1. The Horizon
“It is tempting to call large language models, and ChatGPT in particular, hyperagents. This is not to say that such models are excessively agentive or so large and powerful as to be mysterious and unknowable. Nor is it just another way to fixate on their size. It is to stress that, whatever their actual capacities, they generate far more hype than other agents.
Perhaps only Jesus, Barbie, Obama, and T-Rex come close.”
The media has devoted article after article to large language models, such as OpenAI’s ChatGPT, and the incredibly realistic, often eerie, and sometimes horrific conversations they can generate. A study claims that GPT-4, the “generative pretrained transformer” underlying the latest version of ChatGPT, can already pass its freshman year at Harvard. Another predicts that 340 million full-time jobs will be lost to artificial intelligence—based on the ability of generative AI to create content that is indistinguishable from human work. One article informs us that recent advances in artificial intelligence have made noninvasive mind-reading possible.
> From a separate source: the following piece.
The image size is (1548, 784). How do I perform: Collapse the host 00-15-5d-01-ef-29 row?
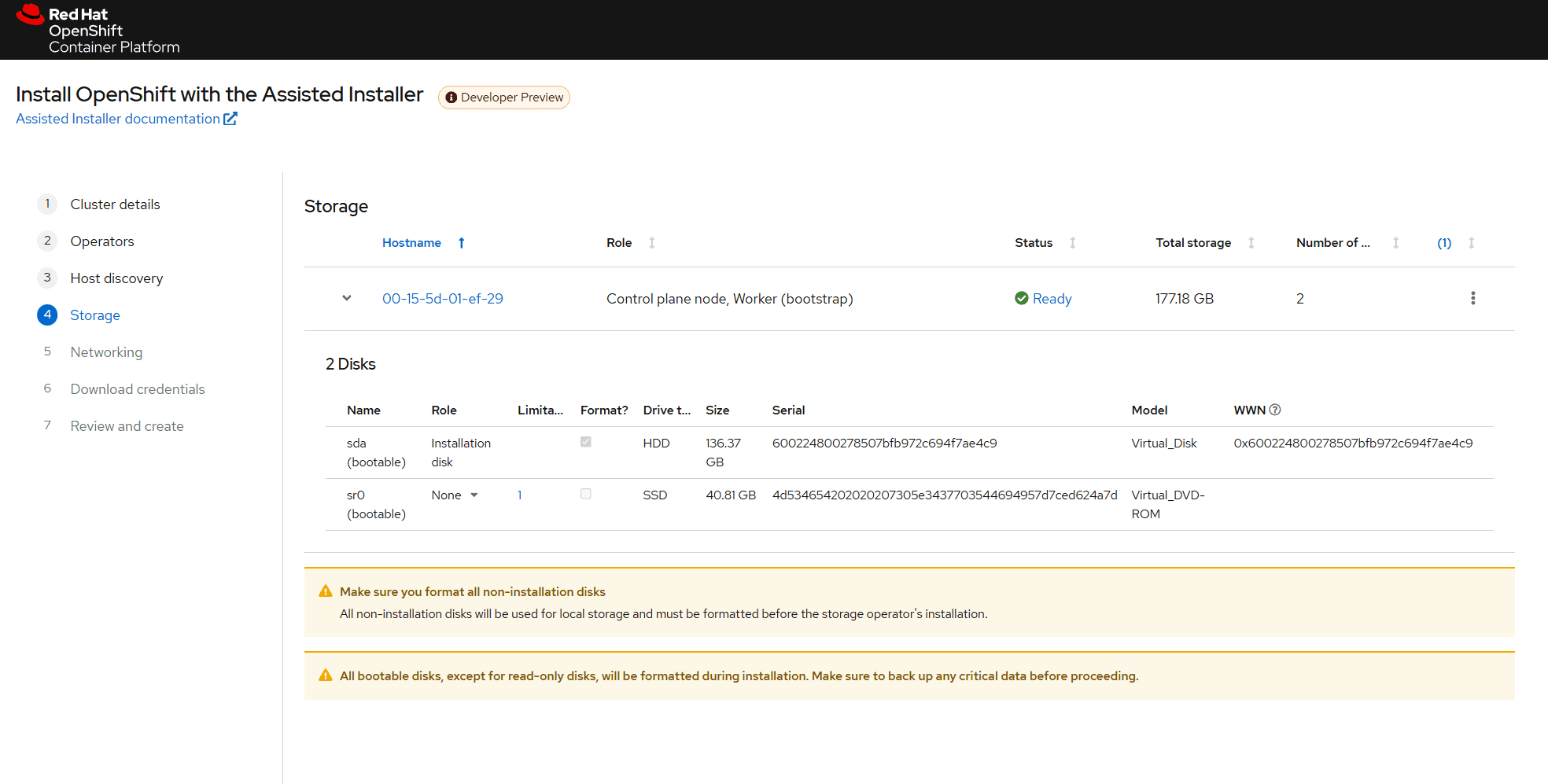[x=346, y=298]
Another instructs us how to turn our chatbot into a life coach. We learn that tech leaders have signed a letter calling for a “pause” in AI research and the creation of even larger language models because they fear the long-term negative effects. Only a few weeks later, the AI boom is generating optimism in the tech sector as “stocks soar.”
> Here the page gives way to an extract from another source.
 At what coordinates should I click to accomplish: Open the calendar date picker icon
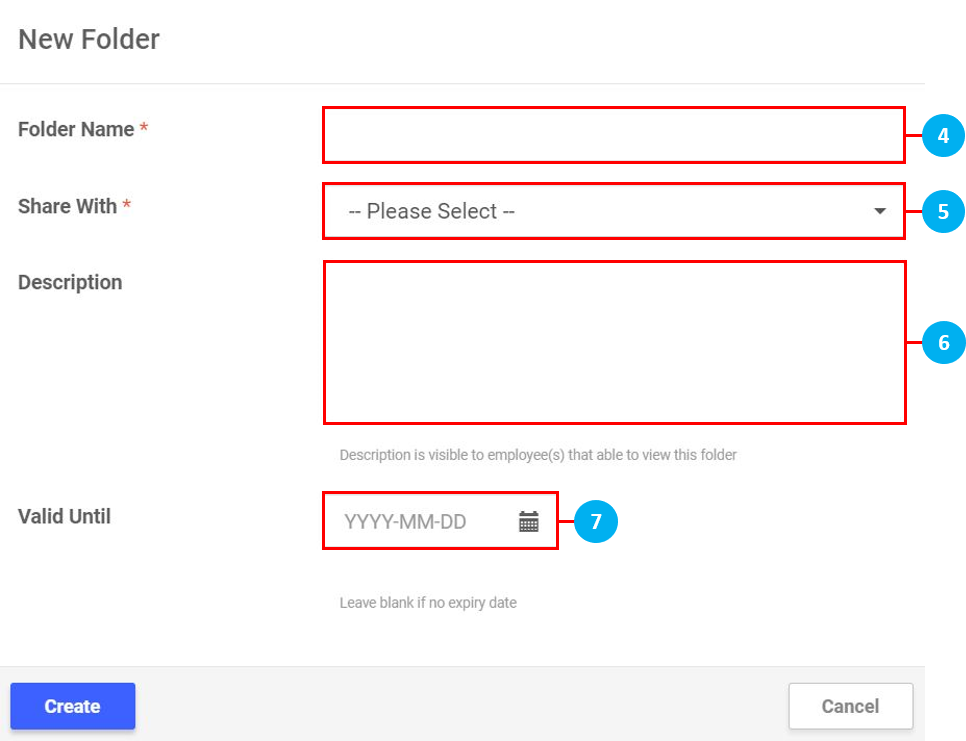(529, 521)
And all that is already yesterday’s news.
If language has long been an emblem of the human species, talking machines seem to be harbingers of some kind of technological singularity. Indeed, if the brilliance—or at least eloquence—of large language models is any indication, we seem to be poised at the threshold of general AI, a form of artificial intelligence that will not only meet, if not surpass, human intelligence but also maybe even replace humans altogether.
Messiah for some, Armageddon for others.
It is not just the recent acceleration of the verbal powers of such agents that is staggering, it is also their scale. They can contain trillions of parameters, require months of training, and have the entire corpus of the written word at their disposal. It is therefore tempting to call large language models, and ChatGPT in particular, hyperagents. This is not to say that such models are excessively agentive or so large and powerful as to be mysterious and unknowable. Nor is it just another way to fixate on their size. It is to stress that, whatever their actual capacities, they generate far more hype than other agents.
Perhaps only Jesus, Barbie, Obama, and T-Rex come close.
What follows is a spirited attempt to cram large language models into a relatively small text. I focus on the semiotic processes—or meaningful practices—that mediate the emergent relations among three kinds of actors: human agents, like you and me; machinic agents, such as ChatGPT; and corporate agents, be they states, tech companies, or institutions more generally. I pay particular attention to the coupling, and hence co-mediation, of the guiding principles of such agents. I thereby offer a critical genealogy of the highly contested relations among human values, machinic parameters, and corporate powers. My goal is not so much to see past our current social and technological horizon as to offer a theory of the reasons for and effects of the horizon itself.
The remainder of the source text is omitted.